WHAT YOU HAVE TO DO = In the lines below, find the one that contains "Task: Click Next Run menu entry" and write it out exactly, along with every line that follows it.

MATERIAL SUPPLIED =
▼▼▼

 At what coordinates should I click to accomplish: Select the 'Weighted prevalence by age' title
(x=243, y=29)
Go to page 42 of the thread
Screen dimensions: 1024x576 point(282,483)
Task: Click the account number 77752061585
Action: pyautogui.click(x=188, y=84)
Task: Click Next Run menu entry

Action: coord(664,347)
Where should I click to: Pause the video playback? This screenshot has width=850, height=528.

▲▲▲

ANSWER =
Task: Click Next Run menu entry

Action: coord(664,347)
Where should I click to: Pause the video playback? This screenshot has width=850, height=528.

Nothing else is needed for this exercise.